— start Entries supplied —
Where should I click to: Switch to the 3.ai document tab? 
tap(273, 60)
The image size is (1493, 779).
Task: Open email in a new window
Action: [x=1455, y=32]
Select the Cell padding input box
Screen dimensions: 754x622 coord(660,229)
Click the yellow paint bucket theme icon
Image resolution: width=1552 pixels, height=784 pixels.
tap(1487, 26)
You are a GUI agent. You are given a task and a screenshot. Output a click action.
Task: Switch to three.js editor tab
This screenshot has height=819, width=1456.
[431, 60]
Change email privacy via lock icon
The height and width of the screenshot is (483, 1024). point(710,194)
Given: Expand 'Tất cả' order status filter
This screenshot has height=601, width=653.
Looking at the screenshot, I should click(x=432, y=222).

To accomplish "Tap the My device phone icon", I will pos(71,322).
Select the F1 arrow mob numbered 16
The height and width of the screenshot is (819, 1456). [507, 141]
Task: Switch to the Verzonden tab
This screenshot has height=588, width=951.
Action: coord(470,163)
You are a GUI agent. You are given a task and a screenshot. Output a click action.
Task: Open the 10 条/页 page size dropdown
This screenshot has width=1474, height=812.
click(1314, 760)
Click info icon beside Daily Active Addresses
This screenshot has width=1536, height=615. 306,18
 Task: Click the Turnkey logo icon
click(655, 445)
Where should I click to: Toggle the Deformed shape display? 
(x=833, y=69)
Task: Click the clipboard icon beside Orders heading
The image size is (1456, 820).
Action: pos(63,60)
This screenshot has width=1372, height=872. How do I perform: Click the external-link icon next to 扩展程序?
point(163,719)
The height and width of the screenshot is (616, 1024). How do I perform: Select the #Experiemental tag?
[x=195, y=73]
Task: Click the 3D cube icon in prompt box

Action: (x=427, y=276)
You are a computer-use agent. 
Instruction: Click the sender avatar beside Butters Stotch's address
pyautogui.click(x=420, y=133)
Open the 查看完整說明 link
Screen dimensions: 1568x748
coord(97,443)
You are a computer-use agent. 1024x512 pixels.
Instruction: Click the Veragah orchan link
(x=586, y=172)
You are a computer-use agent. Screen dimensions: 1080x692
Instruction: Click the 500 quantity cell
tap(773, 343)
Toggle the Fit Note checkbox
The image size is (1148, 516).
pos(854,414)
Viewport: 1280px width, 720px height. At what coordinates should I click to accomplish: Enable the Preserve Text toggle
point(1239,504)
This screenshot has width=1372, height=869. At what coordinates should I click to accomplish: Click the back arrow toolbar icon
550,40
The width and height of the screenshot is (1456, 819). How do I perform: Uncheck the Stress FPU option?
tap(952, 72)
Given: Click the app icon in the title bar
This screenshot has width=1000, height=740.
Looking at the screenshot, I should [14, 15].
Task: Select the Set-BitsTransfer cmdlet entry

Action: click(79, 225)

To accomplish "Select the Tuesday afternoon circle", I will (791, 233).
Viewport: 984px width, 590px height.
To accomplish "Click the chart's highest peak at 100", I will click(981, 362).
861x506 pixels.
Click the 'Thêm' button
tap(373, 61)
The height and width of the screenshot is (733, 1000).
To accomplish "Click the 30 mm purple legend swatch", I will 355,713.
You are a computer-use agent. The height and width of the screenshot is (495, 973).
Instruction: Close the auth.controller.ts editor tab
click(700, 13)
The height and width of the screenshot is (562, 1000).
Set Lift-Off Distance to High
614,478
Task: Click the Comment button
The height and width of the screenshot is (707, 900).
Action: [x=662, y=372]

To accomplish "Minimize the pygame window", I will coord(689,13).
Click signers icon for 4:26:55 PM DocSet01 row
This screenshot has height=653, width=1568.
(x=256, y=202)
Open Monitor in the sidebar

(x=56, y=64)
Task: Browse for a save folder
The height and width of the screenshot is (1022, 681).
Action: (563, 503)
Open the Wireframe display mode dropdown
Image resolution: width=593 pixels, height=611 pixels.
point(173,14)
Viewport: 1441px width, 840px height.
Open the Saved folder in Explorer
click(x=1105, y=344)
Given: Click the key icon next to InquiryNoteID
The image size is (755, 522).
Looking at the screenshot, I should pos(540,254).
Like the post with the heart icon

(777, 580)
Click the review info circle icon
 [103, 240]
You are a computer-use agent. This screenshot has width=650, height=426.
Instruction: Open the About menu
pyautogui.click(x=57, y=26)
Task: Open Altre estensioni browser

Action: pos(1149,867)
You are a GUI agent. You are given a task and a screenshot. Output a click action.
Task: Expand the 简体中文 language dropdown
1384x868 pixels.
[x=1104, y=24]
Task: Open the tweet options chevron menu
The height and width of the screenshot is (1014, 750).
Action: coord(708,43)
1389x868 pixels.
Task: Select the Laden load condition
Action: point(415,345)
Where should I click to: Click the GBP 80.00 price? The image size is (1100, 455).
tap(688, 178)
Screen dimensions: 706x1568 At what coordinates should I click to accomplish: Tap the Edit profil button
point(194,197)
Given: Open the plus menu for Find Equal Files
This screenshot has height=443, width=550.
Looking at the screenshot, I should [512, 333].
— end Entries supplied —
What the exercise asks: Please convert the lines above into a Markdown table with two columns, Row and Line. Number each row and leave out any blank lines.

The answer:
| Row | Line |
|---|---|
| 1 | Where should I click to: Switch to the 3.ai document tab?  |
| 2 | tap(273, 60) |
| 3 | The image size is (1493, 779). |
| 4 | Task: Open email in a new window |
| 5 | Action: [x=1455, y=32] |
| 6 | Select the Cell padding input box |
| 7 | Screen dimensions: 754x622 coord(660,229) |
| 8 | Click the yellow paint bucket theme icon |
| 9 | Image resolution: width=1552 pixels, height=784 pixels. |
| 10 | tap(1487, 26) |
| 11 | You are a GUI agent. You are given a task and a screenshot. Output a click action. |
| 12 | Task: Switch to three.js editor tab |
| 13 | This screenshot has height=819, width=1456. |
| 14 | [431, 60] |
| 15 | Change email privacy via lock icon |
| 16 | The height and width of the screenshot is (483, 1024). point(710,194) |
| 17 | Given: Expand 'Tất cả' order status filter |
| 18 | This screenshot has height=601, width=653. |
| 19 | Looking at the screenshot, I should click(x=432, y=222). |
| 20 | To accomplish "Tap the My device phone icon", I will pos(71,322). |
| 21 | Select the F1 arrow mob numbered 16 |
| 22 | The height and width of the screenshot is (819, 1456). [507, 141] |
| 23 | Task: Switch to the Verzonden tab |
| 24 | This screenshot has height=588, width=951. |
| 25 | Action: coord(470,163) |
| 26 | You are a GUI agent. You are given a task and a screenshot. Output a click action. |
| 27 | Task: Open the 10 条/页 page size dropdown |
| 28 | This screenshot has width=1474, height=812. |
| 29 | click(1314, 760) |
| 30 | Click info icon beside Daily Active Addresses |
| 31 | This screenshot has width=1536, height=615. 306,18 |
| 32 |  Task: Click the Turnkey logo icon |
| 33 | click(655, 445) |
| 34 | Where should I click to: Toggle the Deformed shape display?  |
| 35 | (x=833, y=69) |
| 36 | Task: Click the clipboard icon beside Orders heading |
| 37 | The image size is (1456, 820). |
| 38 | Action: pos(63,60) |
| 39 | This screenshot has width=1372, height=872. How do I perform: Click the external-link icon next to 扩展程序? |
| 40 | point(163,719) |
| 41 | The height and width of the screenshot is (616, 1024). How do I perform: Select the #Experiemental tag? |
| 42 | [x=195, y=73] |
| 43 | Task: Click the 3D cube icon in prompt box |
| 44 | Action: (x=427, y=276) |
| 45 | You are a computer-use agent.  |
| 46 | Instruction: Click the sender avatar beside Butters Stotch's address |
| 47 | pyautogui.click(x=420, y=133) |
| 48 | Open the 查看完整說明 link |
| 49 | Screen dimensions: 1568x748 |
| 50 | coord(97,443) |
| 51 | You are a computer-use agent. 1024x512 pixels. |
| 52 | Instruction: Click the Veragah orchan link |
| 53 | (x=586, y=172) |
| 54 | You are a computer-use agent. Screen dimensions: 1080x692 |
| 55 | Instruction: Click the 500 quantity cell |
| 56 | tap(773, 343) |
| 57 | Toggle the Fit Note checkbox |
| 58 | The image size is (1148, 516). |
| 59 | pos(854,414) |
| 60 | Viewport: 1280px width, 720px height. At what coordinates should I click to accomplish: Enable the Preserve Text toggle |
| 61 | point(1239,504) |
| 62 | This screenshot has width=1372, height=869. At what coordinates should I click to accomplish: Click the back arrow toolbar icon |
| 63 | 550,40 |
| 64 | The width and height of the screenshot is (1456, 819). How do I perform: Uncheck the Stress FPU option? |
| 65 | tap(952, 72) |
| 66 | Given: Click the app icon in the title bar |
| 67 | This screenshot has width=1000, height=740. |
| 68 | Looking at the screenshot, I should [14, 15]. |
| 69 | Task: Select the Set-BitsTransfer cmdlet entry |
| 70 | Action: click(79, 225) |
| 71 | To accomplish "Select the Tuesday afternoon circle", I will (791, 233). |
| 72 | Viewport: 984px width, 590px height. |
| 73 | To accomplish "Click the chart's highest peak at 100", I will click(981, 362). |
| 74 | 861x506 pixels. |
| 75 | Click the 'Thêm' button |
| 76 | tap(373, 61) |
| 77 | The height and width of the screenshot is (733, 1000). |
| 78 | To accomplish "Click the 30 mm purple legend swatch", I will 355,713. |
| 79 | You are a computer-use agent. The height and width of the screenshot is (495, 973). |
| 80 | Instruction: Close the auth.controller.ts editor tab |
| 81 | click(700, 13) |
| 82 | The height and width of the screenshot is (562, 1000). |
| 83 | Set Lift-Off Distance to High |
| 84 | 614,478 |
| 85 | Task: Click the Comment button |
| 86 | The height and width of the screenshot is (707, 900). |
| 87 | Action: [x=662, y=372] |
| 88 | To accomplish "Minimize the pygame window", I will coord(689,13). |
| 89 | Click signers icon for 4:26:55 PM DocSet01 row |
| 90 | This screenshot has height=653, width=1568. |
| 91 | (x=256, y=202) |
| 92 | Open Monitor in the sidebar |
| 93 | (x=56, y=64) |
| 94 | Task: Browse for a save folder |
| 95 | The height and width of the screenshot is (1022, 681). |
| 96 | Action: (563, 503) |
| 97 | Open the Wireframe display mode dropdown |
| 98 | Image resolution: width=593 pixels, height=611 pixels. |
| 99 | point(173,14) |
| 100 | Viewport: 1441px width, 840px height. |
| 101 | Open the Saved folder in Explorer |
| 102 | click(x=1105, y=344) |
| 103 | Given: Click the key icon next to InquiryNoteID |
| 104 | The image size is (755, 522). |
| 105 | Looking at the screenshot, I should pos(540,254). |
| 106 | Like the post with the heart icon |
| 107 | (777, 580) |
| 108 | Click the review info circle icon |
| 109 |  [103, 240] |
| 110 | You are a computer-use agent. This screenshot has width=650, height=426. |
| 111 | Instruction: Open the About menu |
| 112 | pyautogui.click(x=57, y=26) |
| 113 | Task: Open Altre estensioni browser |
| 114 | Action: pos(1149,867) |
| 115 | You are a GUI agent. You are given a task and a screenshot. Output a click action. |
| 116 | Task: Expand the 简体中文 language dropdown |
| 117 | 1384x868 pixels. |
| 118 | [x=1104, y=24] |
| 119 | Task: Open the tweet options chevron menu |
| 120 | The height and width of the screenshot is (1014, 750). |
| 121 | Action: coord(708,43) |
| 122 | 1389x868 pixels. |
| 123 | Task: Select the Laden load condition |
| 124 | Action: point(415,345) |
| 125 | Where should I click to: Click the GBP 80.00 price? The image size is (1100, 455). |
| 126 | tap(688, 178) |
| 127 | Screen dimensions: 706x1568 At what coordinates should I click to accomplish: Tap the Edit profil button |
| 128 | point(194,197) |
| 129 | Given: Open the plus menu for Find Equal Files |
| 130 | This screenshot has height=443, width=550. |
| 131 | Looking at the screenshot, I should [512, 333]. |